> [Task goal]:
Can you write out the rows below as a numbered list, starting with the line that contains "Viewport: 943px width, 401px height." and going on through the line that contains "will click(x=44, y=456).", with blank lines left out?

> [Raw records]:
------------------------------------------------------------------------

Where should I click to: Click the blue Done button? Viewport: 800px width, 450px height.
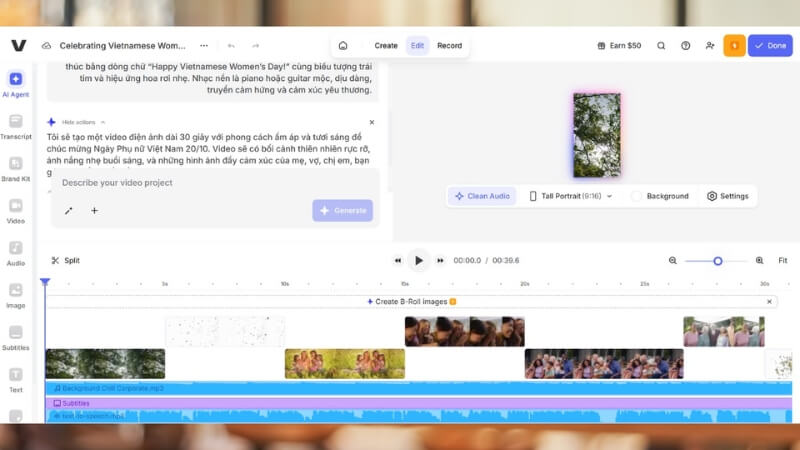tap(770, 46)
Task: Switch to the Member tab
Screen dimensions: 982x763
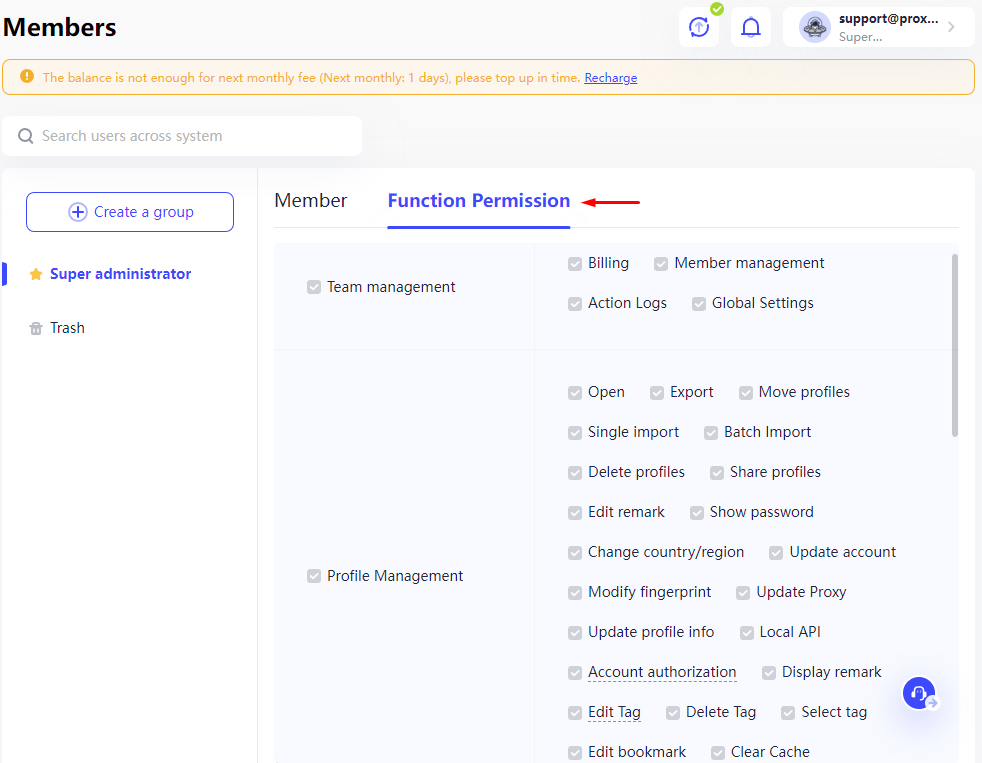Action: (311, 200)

------------------------------------------------------------------------

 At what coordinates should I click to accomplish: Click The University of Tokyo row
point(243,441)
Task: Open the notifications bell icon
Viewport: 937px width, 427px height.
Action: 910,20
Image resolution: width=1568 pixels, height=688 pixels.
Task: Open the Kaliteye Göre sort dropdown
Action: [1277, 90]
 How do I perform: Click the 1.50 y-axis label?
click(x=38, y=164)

------------------------------------------------------------------------

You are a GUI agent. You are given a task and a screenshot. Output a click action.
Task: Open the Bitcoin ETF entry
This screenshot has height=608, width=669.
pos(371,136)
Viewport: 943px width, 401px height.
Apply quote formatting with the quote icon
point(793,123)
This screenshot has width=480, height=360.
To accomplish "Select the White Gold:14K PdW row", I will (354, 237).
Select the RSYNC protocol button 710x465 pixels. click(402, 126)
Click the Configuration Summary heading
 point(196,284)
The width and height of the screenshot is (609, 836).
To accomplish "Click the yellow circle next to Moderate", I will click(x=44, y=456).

------------------------------------------------------------------------

> [Final answer]:
1. Viewport: 943px width, 401px height.
2. Apply quote formatting with the quote icon
3. point(793,123)
4. This screenshot has width=480, height=360.
5. To accomplish "Select the White Gold:14K PdW row", I will (354, 237).
6. Select the RSYNC protocol button 710x465 pixels. click(402, 126)
7. Click the Configuration Summary heading
8.  point(196,284)
9. The width and height of the screenshot is (609, 836).
10. To accomplish "Click the yellow circle next to Moderate", I will click(x=44, y=456).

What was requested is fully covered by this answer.